BMJ 2004; 329 doi: https://doi.org/10.1136/bmj.329.7480.1491 (Published 16 December 2004) Cite this as: BMJ 2004;329:1491
  1. Ravindra Gudena, senior house officer, trauma and orthopaedics (gudenar{at}msn.com)1,
  2. Stanley Luwemba, senior house officer, general surgery1,
  3. Amy Williams, house officer, general surgery1,
  4. Lloyd R Jenkinson, consultant general surgeon1
  1. 1 Department of Surgery, Ysbyty Gwynedd, Bangor LL57 2PW
  1. Correspondence to: R Gudena

    In the past few months, patients' identification name boards have been intentionally removed from hospital wards. The name board is a plan of the ward with the name, location, and consultant in charge of each patient clearly displayed in front of the central nursing station. This ensures that all members of staff can quickly and correctly locate patients. Patients are also identified by a name card above their beds that shows their name and their consultant. Managers feel that these do not comply with the Data Protection Act 1998 and are removing them.1 2

    Since these changes have been made, we have misplaced patients as no one was aware that they were still in hospital. We felt this was an unacceptable and dangerous practice and did a survey to find out how patients and visitors feel about having patients' names displayed on name boards and name cards on the ward.

    Participants, methods, and results

    We gave separate multiple choice questionnaires to a random sample of patients and their relatives in three surgical and two orthopaedic wards in a rural district general hospital in Wales, and four orthopaedic wards in a university hospital in England. We excluded patients who had just had operations and were confused. We did this survey on wards in which name boards and name cards were still displayed. We also stated that these help medical and nursing staff to locate each patient on the ward. The questionnaires are on bmj.com.

    We collected 465 questionnaires, of which seven were excluded because more than one option had been chosen. We included 243 patients and 215 visitors, of whom 181 were from orthopaedic and 277 from surgical wards. Patients' mean age was 62.8 (range 17-94), and visitors' mean age was 58.2 (18-85) years. Results of the survey are given in the table. Overall, 233 (96%) patients were in favour of having their names written on the name boards, and 194 (90%) of the visitors did not think this infringed upon patients' privacy. When asked about name cards, 236 (97%) patients and 201 (93%) visitors were in favour of names being displayed. Sixteen (3%) were opposed to having name boards placed in the open. Seventy (29%) patients and 58 (27%) visitors had not noticed the name boards displayed in the wards.

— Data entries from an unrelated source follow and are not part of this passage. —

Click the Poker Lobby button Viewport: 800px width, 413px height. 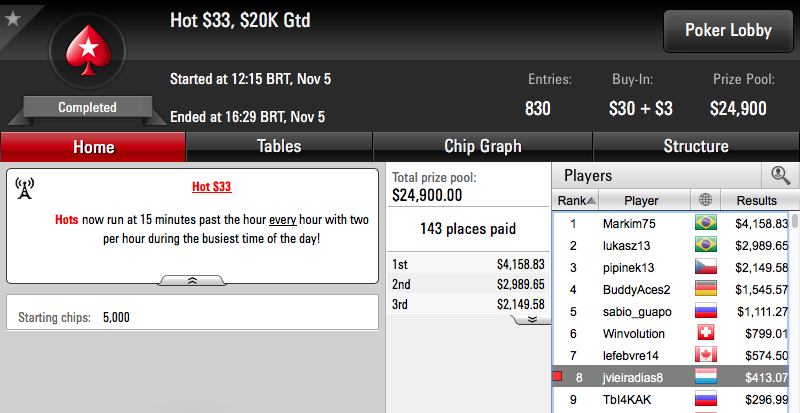728,31
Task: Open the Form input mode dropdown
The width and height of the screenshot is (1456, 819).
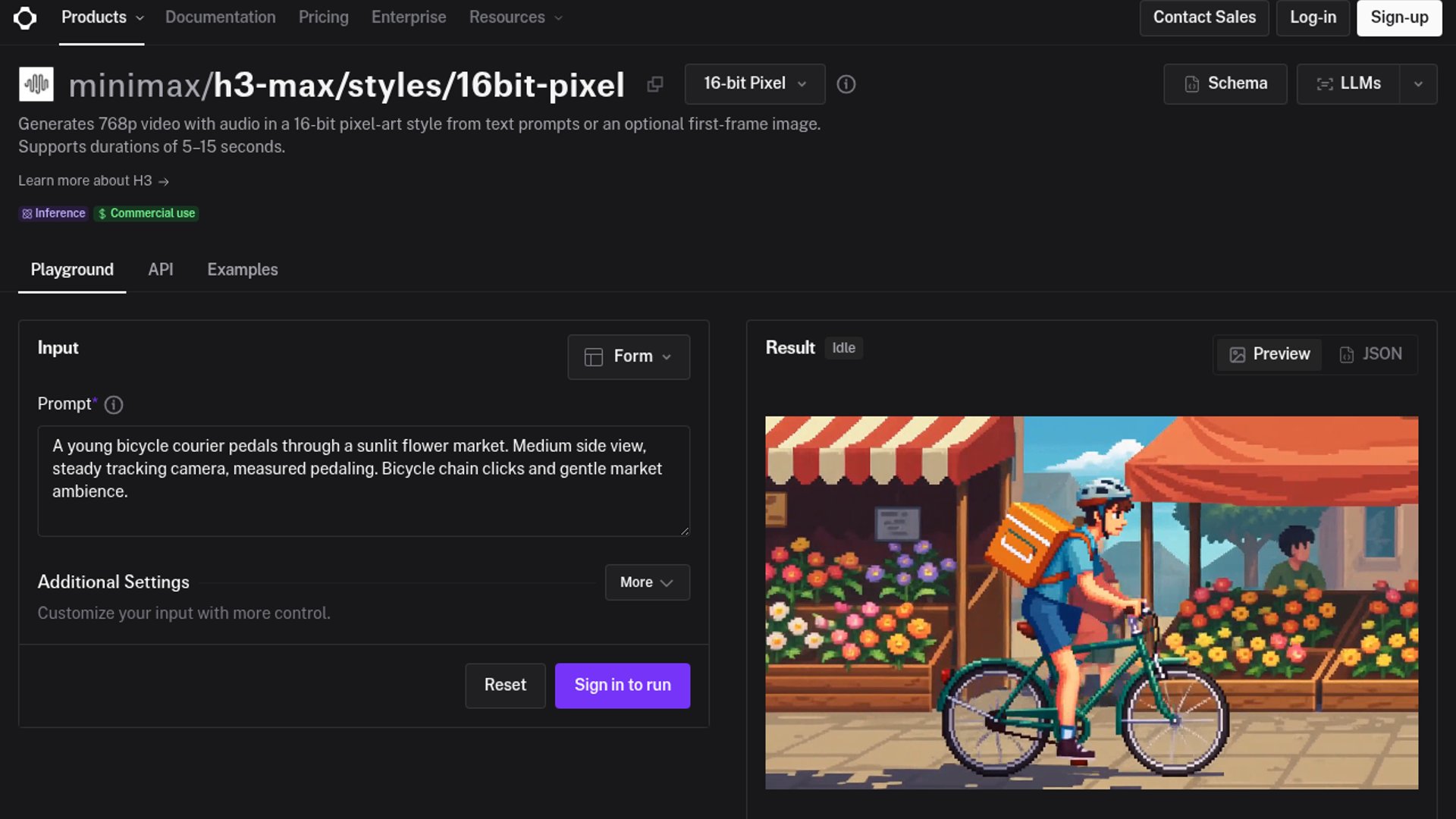Action: [x=628, y=356]
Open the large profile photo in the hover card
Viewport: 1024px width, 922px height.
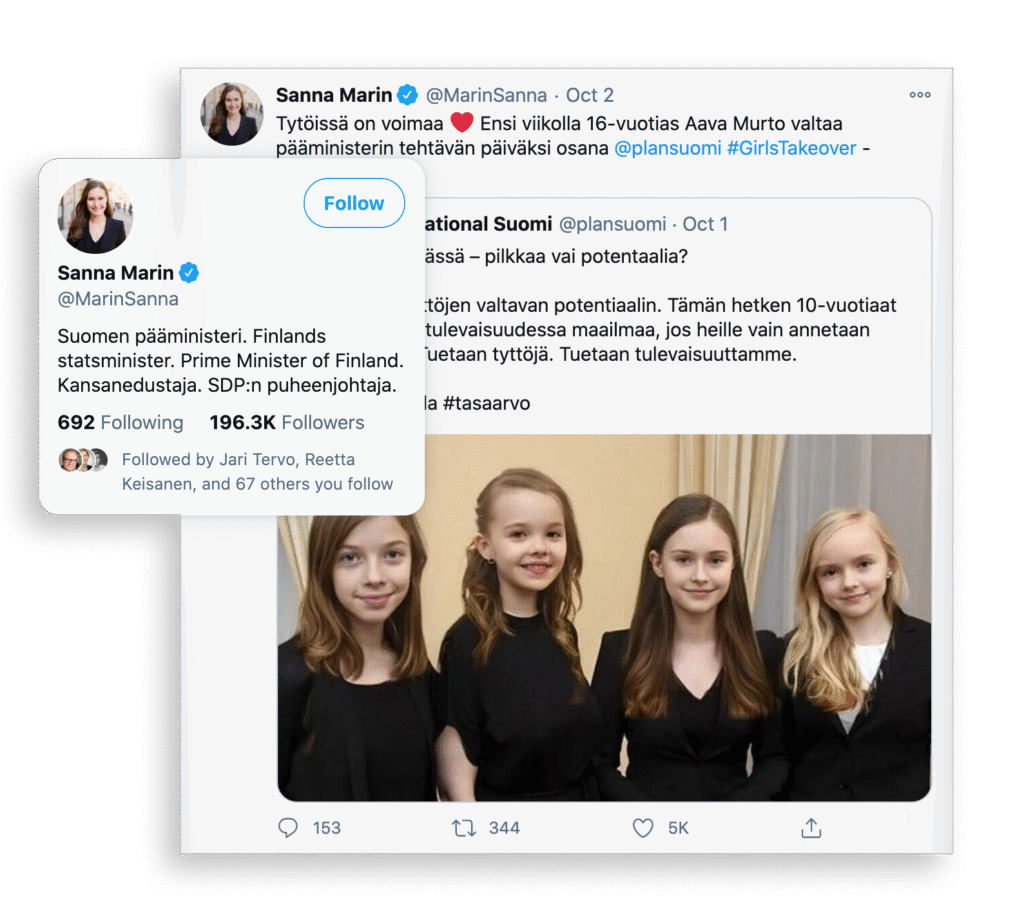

    Responses of 243 patients and 215 visitors to questionnaires about patients in hospital having their names displayed. Values are numbers; percentages (95% confidence intervals)

    View this table:

    What is already known on this topic

    Patients in wards used to be identifiable from name boards at the nurses' station and by names above their bed

    The Data Protection Act 1998 throws the legality of this into confusion, but unidentifiable patients may receive substandard care

    What this study adds

    Most patients and visitors do not mind being identified

    Comment

    Most patients and visitors do not object to having their names displayed either on cards above their beds or on name boards in front of the nurses' station. A minority of patients prefer not to have their names displayed; displaying only their initials and their consultant's name may anonymise these. Name boards and name cards should be clearly displayed in the ward to ensure the safe delivery of care to patients.

    Footnotes

    • Embedded Image The questionnaires are on bmj.com

    • We thank Ian Russell, professor of public health and director of the Institute of Medical and Social Care Research, University of Wales, Bangor, for his help in statistical analysis.

    • Contributors LRJ had the idea for the study. All authors prepared the questionnaires and collected data. SL prepared the draft; all other authors modified it. RG is guarantor.

    • Funding No additional funding.

    • Competing interests None declared.

    • Ethical approval This project was registered as an audit project.